『困難な航海』

 ビルボケに付けられた目によって、擬人化となり、誰かの化身になる。
 雷が鳴る烈しい荒天の中を彷徨する帆船を見つめる眼。

 冥府と現世、亡母と残した息子たち(家族)の精神的な構図。開口は大きく開いており、遮蔽になるべき暗幕も隅に寄せられ、いくつもの覗き窓がある仕切り戸が傍らの壁に放置されている。

 この部屋の奇妙は、光が開口部からではなく暗い壁から出ていることである。理不尽、不条理、物理的根拠に欠けた部屋。
 ここ(冥府)での人(死者)を増やすことはならないと、放たれた鳩は赤く染められ義手に抑えつけられている。

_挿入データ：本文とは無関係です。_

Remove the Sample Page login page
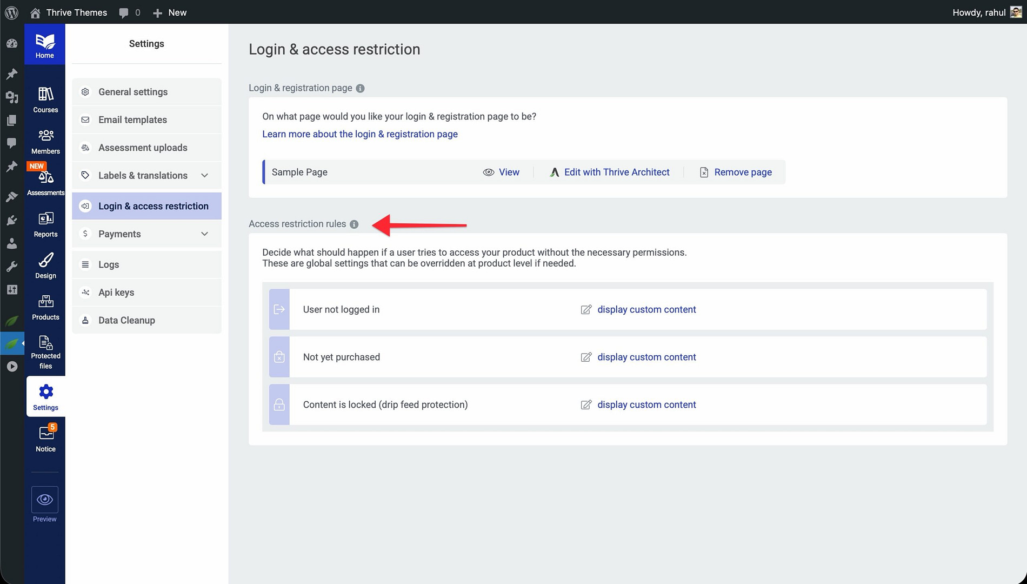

 現世の荒海での航海をじっと見つめる冥府の眼差し。ここはピンクに象徴される安らぎであっても、人の条件である手足や何もかもを失っている。解放された自由であっても、あなたたちのいる現世へは決して行かれません。

 マグリットが亡母の眼差しの側から描いた画である。行き来不能の世界、しかし絶対に見ていてくれているという確信、絆。切なすぎる母恋いである。描かずにいられなかったこの絵は、介入禁止かもしれない。